El anciano se levantó con dificultad. A sus ochenta años todo le costaba.
—Supongo que en eso es en lo único en lo que podemos estar de acuerdo —dijo, y se dio la vuelta y echó a caminar hacia la puerta—, claro que… —empezó de nuevo volviéndose una vez más hacia Aníbal— supongo que no tiene sentido que te ofrezca ser uno más de nosotros el año próximo, ¿verdad?
—Supones bien, Hanón —replicó Aníbal sin levantarse de la silla.

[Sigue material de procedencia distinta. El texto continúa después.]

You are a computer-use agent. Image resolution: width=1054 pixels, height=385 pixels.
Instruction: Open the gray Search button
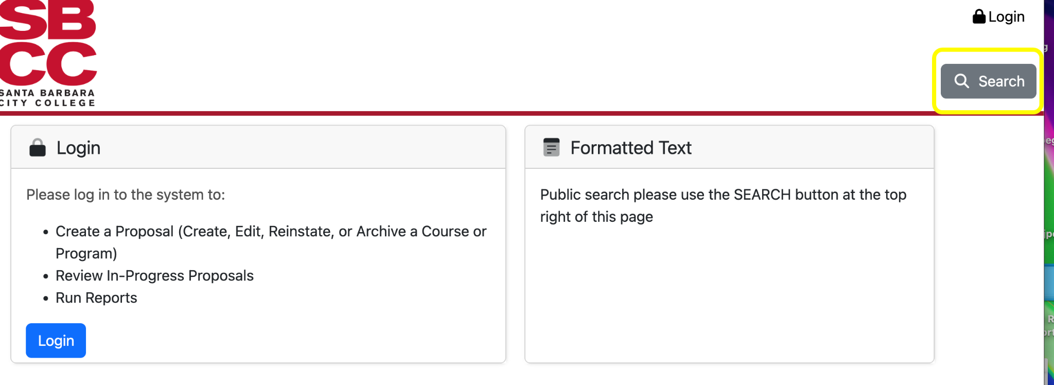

—Sí, está claro. Lo imaginaba, pero debía intentarlo. Todavía había en el Consejo quien pensaba que una propuesta así podría hacerte cambiar de opinión. Como ves entre los míos también hay ingenuos. —Y sonrió.
—La ingenuidad tiene su encanto —apostilló Aníbal devolviendo la sonrisa.
—Sin duda, sin duda, pero los cementerios están llenos de ingenuos, Aníbal. Me da pena ver lo que has sido y en lo que te has convertido. Me da pena despedirme de un cadáver, pero eso es lo que quieres y nadie va a cambiar tu forma de ver las cosas. Es triste ver tanta capacidad derrochada por una testarudez sin sentido.
Aníbal se defendió con vehemencia.
—También me dijeron que no se podían cruzar los Alpes en invierno y los crucé con mi ejército.
—Sí. En el campo de batalla eres el mejor. En el campo de batalla —repitió el anciano, y esta vez sí, se dio la vuelta de nuevo, encaró la puerta, la golpeó un par de veces con la palma seca de su mano arrugada por el tiempo y ésta se abrió. El anciano desapareció dejando a Aníbal a solas en el atrio, rodeado de decenas de plantas que devolvían con frescor y fragancias el cariño recibido por las manos suaves de quien las regaba y podaba con frecuencia. Imilce apareció por entre las plantas del fondo del atrio y se acercó a su marido.
—¿Quieres cenar algo? —preguntó la mujer.
—Ayunar no resolverá nada —respondió su marido, sin mirarla. Ella le puso la mano encima del hombro, se agachó y le dio un beso en la mejilla. Él no se movió, pero le habló en voz baja aprovechando la proximidad de su rostro—. Vienen tiempos difíciles, Imilce.
—Lo sé —respondió ella.
—No me quedan muchos amigos en esta ciudad y pronto tendré menos.
—El pueblo está contigo.
—Eso es cierto, pero dudo de su capacidad para protegernos contra la ira del Consejo.
—Yo no dudo de ti. Sólo te pido una cosa.
Aníbal echó la cabeza hacia atrás y miró a Imilce a los ojos.
—Dime.
Imilce se agachó un poco más y le habló al oído.
—Si todo sale mal, no me vuelvas a dejar atrás. —Y se separó y se alejó por entre las plantas del fondo del atrio en dirección a la cocina para hablar con los esclavos sin esperar respuesta de su marido.